Introduction: Susuwatari Gremlin Truffles
***Some susuwatari went out of the cage and found the candy!!! And it's passed midnight....***
*** Once they are back in the cage something is changing...and now they are white and wicked!!***
*** They madden the other ones, now all of them want candy!!!***
*** The candy craving is too strong......With the axe they break the cage and now they are completely free***
*** RUN!! there is just one way to win this battle...its time to play hard and......eat them!!!***
(hehehe, I'm not the best storyteller ^^') *There you have a caption of the film so you can see how adorably cute these originally are!
I love all Studio Ghibli films. The first one I saw was "Spirited away" and I remember the feeling it left on me, like an imprint. My favourite characters were Haku, No-face and the soot sprites, also known as susuwatari; they are the cutest thing ever!!! just little balls of coal dust running around, and going mad for some candy!!! I also love the film "My neighbor Totoro" (Totoro is soooo fluffy!!) and when I saw them in that film too, I just fell completely in love with them!
So this dessert is centered on them, but with a wicked twist; since they have this craving for candy, and since I love the movie "Gremlins" I made a mix of both things and I got my Susuwatari Gremlins!! So I think it's better to keep them in a cage, just in case things start to get out of hands..........
But even if they seem real, you have nothing to fear, because they are just White chocolate vanilla truffles and dark chocolate truffles! If you want to make this cute-creepy-delicious and deceptive dessert, keep reading!

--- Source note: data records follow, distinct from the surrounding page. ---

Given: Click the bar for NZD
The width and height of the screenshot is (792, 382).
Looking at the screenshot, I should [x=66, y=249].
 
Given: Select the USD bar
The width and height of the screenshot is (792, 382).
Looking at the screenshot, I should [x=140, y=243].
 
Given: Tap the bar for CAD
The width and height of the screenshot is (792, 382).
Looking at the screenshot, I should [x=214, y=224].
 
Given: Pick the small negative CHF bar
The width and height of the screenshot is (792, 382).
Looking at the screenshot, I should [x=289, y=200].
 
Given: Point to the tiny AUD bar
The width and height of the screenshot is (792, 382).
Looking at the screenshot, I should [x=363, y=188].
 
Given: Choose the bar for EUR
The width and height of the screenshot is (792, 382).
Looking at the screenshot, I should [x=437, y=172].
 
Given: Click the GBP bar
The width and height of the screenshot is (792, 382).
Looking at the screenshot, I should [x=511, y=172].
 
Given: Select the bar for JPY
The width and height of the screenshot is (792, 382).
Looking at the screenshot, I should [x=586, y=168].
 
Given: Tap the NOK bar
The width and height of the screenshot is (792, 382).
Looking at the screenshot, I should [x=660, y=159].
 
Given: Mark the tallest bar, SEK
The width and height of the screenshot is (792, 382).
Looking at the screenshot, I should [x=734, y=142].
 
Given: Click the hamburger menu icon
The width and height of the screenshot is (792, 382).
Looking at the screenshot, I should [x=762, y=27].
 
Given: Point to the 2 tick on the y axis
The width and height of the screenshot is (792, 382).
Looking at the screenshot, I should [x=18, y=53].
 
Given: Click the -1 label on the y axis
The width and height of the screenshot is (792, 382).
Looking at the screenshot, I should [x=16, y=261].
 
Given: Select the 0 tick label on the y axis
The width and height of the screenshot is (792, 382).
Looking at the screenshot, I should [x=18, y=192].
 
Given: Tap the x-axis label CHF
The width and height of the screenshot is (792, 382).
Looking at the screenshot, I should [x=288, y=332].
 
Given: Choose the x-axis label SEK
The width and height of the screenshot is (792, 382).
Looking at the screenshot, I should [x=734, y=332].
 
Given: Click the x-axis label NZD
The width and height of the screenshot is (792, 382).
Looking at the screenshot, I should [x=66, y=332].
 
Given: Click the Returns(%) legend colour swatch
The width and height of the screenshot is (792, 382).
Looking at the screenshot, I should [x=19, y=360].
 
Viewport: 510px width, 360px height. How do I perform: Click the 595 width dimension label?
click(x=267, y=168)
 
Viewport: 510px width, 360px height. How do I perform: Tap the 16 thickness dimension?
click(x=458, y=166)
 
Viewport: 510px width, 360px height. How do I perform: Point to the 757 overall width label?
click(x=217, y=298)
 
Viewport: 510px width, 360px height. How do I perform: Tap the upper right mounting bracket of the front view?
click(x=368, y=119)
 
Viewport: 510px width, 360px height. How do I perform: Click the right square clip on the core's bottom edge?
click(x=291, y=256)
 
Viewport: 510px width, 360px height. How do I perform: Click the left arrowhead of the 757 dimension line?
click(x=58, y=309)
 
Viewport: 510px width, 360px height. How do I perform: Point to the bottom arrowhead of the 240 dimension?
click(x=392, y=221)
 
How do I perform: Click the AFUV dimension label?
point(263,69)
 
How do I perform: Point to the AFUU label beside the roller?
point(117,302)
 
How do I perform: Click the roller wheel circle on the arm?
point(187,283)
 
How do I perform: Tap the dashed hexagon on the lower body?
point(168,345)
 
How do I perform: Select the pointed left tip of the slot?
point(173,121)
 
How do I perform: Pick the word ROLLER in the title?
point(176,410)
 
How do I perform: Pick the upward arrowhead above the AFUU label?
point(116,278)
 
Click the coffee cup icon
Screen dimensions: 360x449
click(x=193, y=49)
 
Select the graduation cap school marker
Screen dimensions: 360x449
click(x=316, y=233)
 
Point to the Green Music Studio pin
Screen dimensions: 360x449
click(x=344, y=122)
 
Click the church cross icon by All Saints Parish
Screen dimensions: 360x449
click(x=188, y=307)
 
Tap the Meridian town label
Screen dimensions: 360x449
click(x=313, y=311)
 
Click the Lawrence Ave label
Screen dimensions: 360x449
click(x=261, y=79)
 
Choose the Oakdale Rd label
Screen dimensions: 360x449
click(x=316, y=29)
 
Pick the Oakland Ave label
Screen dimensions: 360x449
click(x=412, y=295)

(P.S: I had to make them in my student apartment, so forgive the lack of professionalism of some photos and "techniques"; I just had a pair of pics taken at home, but I hope you like it anyway!!!)
Step 1: Step 1: Making the Truffles
The first thing to start this dessert is making the truffles. For that, we will make a batch of white truffles, and another batch of dark truffles. Keep in mind that these will be pretty big once they are finished, so you won't get a lot of truffles per batch.
Ingredients (White chocolate truffles)
-100g of white chocolate (I bought lindor because it's a very rich chocolate, and it was on sale at the supermarket, but it will work with any chocolate brand)
-30ml of whipping cream
-15g of butter (room temperature)
**This will make like 4 big truffles
For the making process:
1. In small saucepan, pour the whipping cream and over low heat, heat until cream comes to a simmer, stirring occasionally.
2. In a glass bowl combine the white chocolate and butter and place this white chocolate mixture over a pot of warm water on low heat (water should not touch bottom of bowl), what is called "Baño maría". Stir the mixture frequently just until almost melted.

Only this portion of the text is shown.